Tacks Thrown On Race Course Result In Cyclists' Injuries

Aug 29, 2016

Bicyclists who participated in the Criterium bicycle race Saturday are at a loss to explain why anyone would place thumb tacks along the race route in downtown Bloomington. The tacks caused flat tires that resulted in an eight-bike pile-up that sent five injured cyclists to the emergency room.

Mayor Tari Renner has asked Bloomington police to investigate.

Police so far have no suspects and said they found no helpful information on downtown surveillance cameras. Authorities are seeking to interview anyone who may have information about the incident. Police declined a request for an interview.

"My first reaction is what in the world would possess someone to do something like this, hurting someone maybe seriously that you have no idea who it might even be? I'm just shocked," Renner said. 

Tom Keller, a race participant, said cyclists began experiencing flat tires traveling northbound on Main Street and as they turned onto Monroe. He said 30 to 40 tacks were later found strewn near the Six Strings Bar at Mulberry and Center Streets and at other locations. 

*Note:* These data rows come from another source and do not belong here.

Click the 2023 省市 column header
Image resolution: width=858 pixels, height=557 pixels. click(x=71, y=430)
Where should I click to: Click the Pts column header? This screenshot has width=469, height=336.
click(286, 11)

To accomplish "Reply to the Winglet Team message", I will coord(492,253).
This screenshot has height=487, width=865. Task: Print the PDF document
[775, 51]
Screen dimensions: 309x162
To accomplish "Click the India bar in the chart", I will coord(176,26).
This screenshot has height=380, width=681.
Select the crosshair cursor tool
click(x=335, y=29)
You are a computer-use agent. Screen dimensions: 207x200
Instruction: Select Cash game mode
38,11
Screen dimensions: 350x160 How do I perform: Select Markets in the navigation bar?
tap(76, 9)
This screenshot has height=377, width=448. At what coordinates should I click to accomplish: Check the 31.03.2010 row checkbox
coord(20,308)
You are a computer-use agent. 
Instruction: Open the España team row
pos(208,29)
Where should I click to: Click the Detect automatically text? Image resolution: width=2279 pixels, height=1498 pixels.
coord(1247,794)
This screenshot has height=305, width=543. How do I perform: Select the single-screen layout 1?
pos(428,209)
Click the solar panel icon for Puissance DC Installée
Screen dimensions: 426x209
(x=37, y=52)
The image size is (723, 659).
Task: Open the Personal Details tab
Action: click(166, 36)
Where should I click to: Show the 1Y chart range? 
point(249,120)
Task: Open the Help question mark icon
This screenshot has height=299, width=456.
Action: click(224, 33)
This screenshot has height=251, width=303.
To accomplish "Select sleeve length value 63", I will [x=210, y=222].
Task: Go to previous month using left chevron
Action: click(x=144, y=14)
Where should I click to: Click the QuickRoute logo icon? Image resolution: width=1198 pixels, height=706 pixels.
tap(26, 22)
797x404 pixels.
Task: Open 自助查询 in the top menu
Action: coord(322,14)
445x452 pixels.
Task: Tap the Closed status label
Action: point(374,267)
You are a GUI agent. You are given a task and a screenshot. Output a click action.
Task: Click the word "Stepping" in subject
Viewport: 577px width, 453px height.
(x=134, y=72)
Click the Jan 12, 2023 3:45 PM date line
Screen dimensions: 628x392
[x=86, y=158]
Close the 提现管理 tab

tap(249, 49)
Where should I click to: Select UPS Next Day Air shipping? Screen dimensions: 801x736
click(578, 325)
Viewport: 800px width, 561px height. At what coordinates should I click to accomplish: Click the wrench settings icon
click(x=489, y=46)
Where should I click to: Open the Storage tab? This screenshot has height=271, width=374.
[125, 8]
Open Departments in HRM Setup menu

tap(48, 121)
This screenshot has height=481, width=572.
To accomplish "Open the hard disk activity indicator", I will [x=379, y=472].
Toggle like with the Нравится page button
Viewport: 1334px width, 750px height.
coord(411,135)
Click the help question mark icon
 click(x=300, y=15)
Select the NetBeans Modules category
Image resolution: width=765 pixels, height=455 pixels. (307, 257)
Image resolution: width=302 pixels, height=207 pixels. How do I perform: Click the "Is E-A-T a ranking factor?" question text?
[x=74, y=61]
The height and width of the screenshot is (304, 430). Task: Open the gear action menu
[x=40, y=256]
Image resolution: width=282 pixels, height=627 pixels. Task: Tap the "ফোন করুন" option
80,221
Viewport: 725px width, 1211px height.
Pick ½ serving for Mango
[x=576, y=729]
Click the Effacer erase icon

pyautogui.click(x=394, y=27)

"I was the second person to go down," Keller said. "The guy in front of me, we turned off of northbound Main onto Monroe and he crashed in front of me. When I went to cut inside to avoid him my tires went instantly flat and I crashed as well."

Keller said he suspected the tacks were placed on the street sometime during the latter part of the race because other cyclists had ridden the same streets earlier without incident.

He said he suffered injuries to his elbows and knees, and that both bike tires were flat. 

"At first I was very upset, and now it's more of a general confusion, not really understanding who are the people involved and what they hoped to accomplish by this," Keller said.

"Someone who might  have thought it was just a funny prank not realizing it wouldn't cause flats to people riding at two miles an hour, but people doing 20 to 30 miles an hour," he added.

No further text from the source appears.